### SUPPLIED ENTRIES
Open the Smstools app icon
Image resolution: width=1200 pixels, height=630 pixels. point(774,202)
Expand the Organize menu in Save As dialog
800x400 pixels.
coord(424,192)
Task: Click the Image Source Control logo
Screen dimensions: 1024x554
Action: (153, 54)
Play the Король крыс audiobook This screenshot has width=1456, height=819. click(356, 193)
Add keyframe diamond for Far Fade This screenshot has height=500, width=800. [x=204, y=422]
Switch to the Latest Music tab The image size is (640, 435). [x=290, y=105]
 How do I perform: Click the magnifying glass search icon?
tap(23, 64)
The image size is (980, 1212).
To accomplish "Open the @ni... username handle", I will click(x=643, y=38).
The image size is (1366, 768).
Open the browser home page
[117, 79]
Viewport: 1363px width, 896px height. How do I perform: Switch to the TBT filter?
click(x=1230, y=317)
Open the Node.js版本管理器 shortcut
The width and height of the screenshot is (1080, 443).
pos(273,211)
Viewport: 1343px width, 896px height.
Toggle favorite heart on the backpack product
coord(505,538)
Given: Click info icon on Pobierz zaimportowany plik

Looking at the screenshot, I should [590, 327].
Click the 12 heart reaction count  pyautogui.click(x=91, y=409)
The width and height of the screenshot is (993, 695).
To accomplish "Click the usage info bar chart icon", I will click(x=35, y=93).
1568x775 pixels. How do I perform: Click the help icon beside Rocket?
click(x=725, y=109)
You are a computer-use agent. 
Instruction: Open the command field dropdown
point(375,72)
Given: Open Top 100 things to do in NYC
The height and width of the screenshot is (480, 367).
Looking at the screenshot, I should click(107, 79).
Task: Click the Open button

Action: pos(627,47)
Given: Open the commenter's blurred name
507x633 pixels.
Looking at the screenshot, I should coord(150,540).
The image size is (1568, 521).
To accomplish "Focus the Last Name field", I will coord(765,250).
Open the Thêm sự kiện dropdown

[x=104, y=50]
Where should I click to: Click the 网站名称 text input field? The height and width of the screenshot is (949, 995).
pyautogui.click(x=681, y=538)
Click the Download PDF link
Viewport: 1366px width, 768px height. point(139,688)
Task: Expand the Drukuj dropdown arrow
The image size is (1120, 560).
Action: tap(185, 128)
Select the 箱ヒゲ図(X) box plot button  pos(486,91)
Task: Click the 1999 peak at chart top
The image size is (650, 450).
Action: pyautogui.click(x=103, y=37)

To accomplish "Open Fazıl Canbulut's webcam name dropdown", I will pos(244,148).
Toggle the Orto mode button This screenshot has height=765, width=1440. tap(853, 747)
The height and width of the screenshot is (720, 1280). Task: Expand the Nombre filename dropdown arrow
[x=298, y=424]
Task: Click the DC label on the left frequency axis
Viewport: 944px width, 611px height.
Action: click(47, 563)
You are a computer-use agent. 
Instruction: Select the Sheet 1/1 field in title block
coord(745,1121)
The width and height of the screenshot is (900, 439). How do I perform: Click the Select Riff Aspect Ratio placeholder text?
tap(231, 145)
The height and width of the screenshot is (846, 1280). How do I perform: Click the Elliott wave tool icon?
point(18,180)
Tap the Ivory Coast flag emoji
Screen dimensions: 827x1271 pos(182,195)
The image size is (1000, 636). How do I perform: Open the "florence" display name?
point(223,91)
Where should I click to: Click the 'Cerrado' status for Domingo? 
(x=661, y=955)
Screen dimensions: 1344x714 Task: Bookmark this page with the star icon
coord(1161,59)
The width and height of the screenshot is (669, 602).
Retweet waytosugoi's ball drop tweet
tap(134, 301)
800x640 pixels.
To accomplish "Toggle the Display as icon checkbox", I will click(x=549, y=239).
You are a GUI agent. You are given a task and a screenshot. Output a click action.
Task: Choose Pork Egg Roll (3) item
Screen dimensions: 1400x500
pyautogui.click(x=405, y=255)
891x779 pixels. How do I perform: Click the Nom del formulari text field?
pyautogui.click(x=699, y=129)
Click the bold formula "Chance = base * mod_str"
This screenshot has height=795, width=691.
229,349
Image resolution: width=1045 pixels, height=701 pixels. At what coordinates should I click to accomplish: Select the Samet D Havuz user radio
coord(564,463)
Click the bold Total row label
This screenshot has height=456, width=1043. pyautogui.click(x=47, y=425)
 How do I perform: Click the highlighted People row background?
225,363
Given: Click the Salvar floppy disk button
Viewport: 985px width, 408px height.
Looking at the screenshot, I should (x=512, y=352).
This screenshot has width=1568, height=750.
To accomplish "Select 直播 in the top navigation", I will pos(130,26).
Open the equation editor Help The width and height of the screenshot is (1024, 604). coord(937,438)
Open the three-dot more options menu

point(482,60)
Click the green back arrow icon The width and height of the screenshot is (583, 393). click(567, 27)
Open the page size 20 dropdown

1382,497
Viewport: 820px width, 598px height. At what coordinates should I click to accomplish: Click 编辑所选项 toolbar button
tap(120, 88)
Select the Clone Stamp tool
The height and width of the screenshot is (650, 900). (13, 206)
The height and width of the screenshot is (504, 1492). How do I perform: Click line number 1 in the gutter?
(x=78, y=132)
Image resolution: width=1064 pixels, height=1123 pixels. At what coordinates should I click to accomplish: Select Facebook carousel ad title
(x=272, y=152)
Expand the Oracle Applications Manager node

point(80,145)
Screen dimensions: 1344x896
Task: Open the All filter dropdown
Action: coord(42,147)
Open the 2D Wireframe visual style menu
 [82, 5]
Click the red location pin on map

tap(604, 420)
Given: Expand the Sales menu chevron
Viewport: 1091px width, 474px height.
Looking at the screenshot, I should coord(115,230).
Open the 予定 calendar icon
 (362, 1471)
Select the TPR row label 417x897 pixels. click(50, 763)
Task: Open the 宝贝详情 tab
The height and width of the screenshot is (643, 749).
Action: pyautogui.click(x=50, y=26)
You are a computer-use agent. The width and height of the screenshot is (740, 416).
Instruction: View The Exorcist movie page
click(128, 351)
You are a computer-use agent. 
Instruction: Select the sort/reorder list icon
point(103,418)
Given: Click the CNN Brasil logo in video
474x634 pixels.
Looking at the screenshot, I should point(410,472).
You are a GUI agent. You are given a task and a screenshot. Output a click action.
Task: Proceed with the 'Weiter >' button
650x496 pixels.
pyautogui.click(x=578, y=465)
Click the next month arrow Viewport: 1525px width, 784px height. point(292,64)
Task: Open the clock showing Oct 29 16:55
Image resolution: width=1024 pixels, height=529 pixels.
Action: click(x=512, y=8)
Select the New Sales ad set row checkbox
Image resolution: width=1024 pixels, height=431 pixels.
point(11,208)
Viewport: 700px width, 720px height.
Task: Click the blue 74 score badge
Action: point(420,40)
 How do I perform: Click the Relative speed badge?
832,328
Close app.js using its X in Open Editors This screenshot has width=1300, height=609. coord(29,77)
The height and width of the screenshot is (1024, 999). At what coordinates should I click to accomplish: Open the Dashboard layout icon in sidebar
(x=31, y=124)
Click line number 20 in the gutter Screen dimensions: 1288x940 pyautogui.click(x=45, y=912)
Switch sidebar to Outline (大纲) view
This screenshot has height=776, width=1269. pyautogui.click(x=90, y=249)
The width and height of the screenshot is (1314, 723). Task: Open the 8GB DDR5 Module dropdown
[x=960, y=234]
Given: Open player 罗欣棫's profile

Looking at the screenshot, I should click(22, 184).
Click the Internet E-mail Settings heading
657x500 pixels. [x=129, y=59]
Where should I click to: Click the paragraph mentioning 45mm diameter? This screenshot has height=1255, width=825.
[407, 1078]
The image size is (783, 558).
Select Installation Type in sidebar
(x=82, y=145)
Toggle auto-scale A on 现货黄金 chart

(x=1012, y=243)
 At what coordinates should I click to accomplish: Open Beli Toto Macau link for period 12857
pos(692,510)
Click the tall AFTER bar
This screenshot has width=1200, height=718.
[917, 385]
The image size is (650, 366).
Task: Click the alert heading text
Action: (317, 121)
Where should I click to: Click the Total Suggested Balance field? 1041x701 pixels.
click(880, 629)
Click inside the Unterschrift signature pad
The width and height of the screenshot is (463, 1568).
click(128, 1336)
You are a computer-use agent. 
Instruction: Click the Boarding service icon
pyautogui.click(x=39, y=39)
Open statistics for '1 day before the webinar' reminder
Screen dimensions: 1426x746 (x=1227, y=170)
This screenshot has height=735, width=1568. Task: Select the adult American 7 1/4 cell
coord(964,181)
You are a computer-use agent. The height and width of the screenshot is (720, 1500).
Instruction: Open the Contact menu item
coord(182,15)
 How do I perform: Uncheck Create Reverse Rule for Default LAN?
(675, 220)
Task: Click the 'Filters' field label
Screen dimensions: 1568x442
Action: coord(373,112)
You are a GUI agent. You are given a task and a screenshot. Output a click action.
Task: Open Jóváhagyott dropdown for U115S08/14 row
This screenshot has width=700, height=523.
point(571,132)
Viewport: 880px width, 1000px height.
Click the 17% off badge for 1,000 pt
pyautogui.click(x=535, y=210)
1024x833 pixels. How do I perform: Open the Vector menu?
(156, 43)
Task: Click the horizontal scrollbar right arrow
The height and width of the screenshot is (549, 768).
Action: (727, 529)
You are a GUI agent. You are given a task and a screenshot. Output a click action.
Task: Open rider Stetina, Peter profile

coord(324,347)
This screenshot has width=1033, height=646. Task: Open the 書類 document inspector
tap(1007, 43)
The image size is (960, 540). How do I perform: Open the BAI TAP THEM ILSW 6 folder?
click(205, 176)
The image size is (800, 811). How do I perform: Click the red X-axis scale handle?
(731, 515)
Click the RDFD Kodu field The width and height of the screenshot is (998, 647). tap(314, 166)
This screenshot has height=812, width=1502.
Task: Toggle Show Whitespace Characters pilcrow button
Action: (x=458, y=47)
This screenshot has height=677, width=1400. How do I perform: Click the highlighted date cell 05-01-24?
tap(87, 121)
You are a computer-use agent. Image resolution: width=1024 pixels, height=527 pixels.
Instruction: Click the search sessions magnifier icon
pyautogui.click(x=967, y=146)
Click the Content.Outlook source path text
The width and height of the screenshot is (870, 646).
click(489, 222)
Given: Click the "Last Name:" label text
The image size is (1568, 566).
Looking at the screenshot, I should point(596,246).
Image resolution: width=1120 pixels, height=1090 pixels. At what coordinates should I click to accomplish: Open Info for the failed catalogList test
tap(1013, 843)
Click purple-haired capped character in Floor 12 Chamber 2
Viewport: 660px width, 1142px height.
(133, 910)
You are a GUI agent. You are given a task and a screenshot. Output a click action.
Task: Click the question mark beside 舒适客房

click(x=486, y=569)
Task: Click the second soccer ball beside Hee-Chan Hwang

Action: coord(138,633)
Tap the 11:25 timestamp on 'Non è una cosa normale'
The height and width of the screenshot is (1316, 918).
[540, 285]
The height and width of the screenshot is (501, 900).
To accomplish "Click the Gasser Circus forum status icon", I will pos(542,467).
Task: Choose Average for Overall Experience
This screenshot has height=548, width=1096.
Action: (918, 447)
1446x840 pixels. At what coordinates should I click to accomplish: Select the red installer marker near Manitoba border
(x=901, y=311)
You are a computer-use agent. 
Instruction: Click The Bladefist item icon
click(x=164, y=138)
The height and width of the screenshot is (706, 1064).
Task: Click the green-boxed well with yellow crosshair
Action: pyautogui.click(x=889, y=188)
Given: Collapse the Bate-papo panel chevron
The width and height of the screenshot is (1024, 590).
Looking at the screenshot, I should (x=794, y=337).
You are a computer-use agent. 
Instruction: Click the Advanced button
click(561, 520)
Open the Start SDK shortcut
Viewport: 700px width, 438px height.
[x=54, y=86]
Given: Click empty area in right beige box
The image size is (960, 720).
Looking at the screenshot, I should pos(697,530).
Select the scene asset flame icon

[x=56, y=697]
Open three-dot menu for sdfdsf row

### WHAT YOU WILL DO
Above are the entries; repeat their lines exactly, from the first through the one that contains "Viewport: 1343px width, 896px height.".

### ANSWER SECTION
Open the Smstools app icon
Image resolution: width=1200 pixels, height=630 pixels. point(774,202)
Expand the Organize menu in Save As dialog
800x400 pixels.
coord(424,192)
Task: Click the Image Source Control logo
Screen dimensions: 1024x554
Action: (153, 54)
Play the Король крыс audiobook This screenshot has width=1456, height=819. click(356, 193)
Add keyframe diamond for Far Fade This screenshot has height=500, width=800. [x=204, y=422]
Switch to the Latest Music tab The image size is (640, 435). [x=290, y=105]
 How do I perform: Click the magnifying glass search icon?
tap(23, 64)
The image size is (980, 1212).
To accomplish "Open the @ni... username handle", I will click(x=643, y=38).
The image size is (1366, 768).
Open the browser home page
[117, 79]
Viewport: 1363px width, 896px height. How do I perform: Switch to the TBT filter?
click(x=1230, y=317)
Open the Node.js版本管理器 shortcut
The width and height of the screenshot is (1080, 443).
pos(273,211)
Viewport: 1343px width, 896px height.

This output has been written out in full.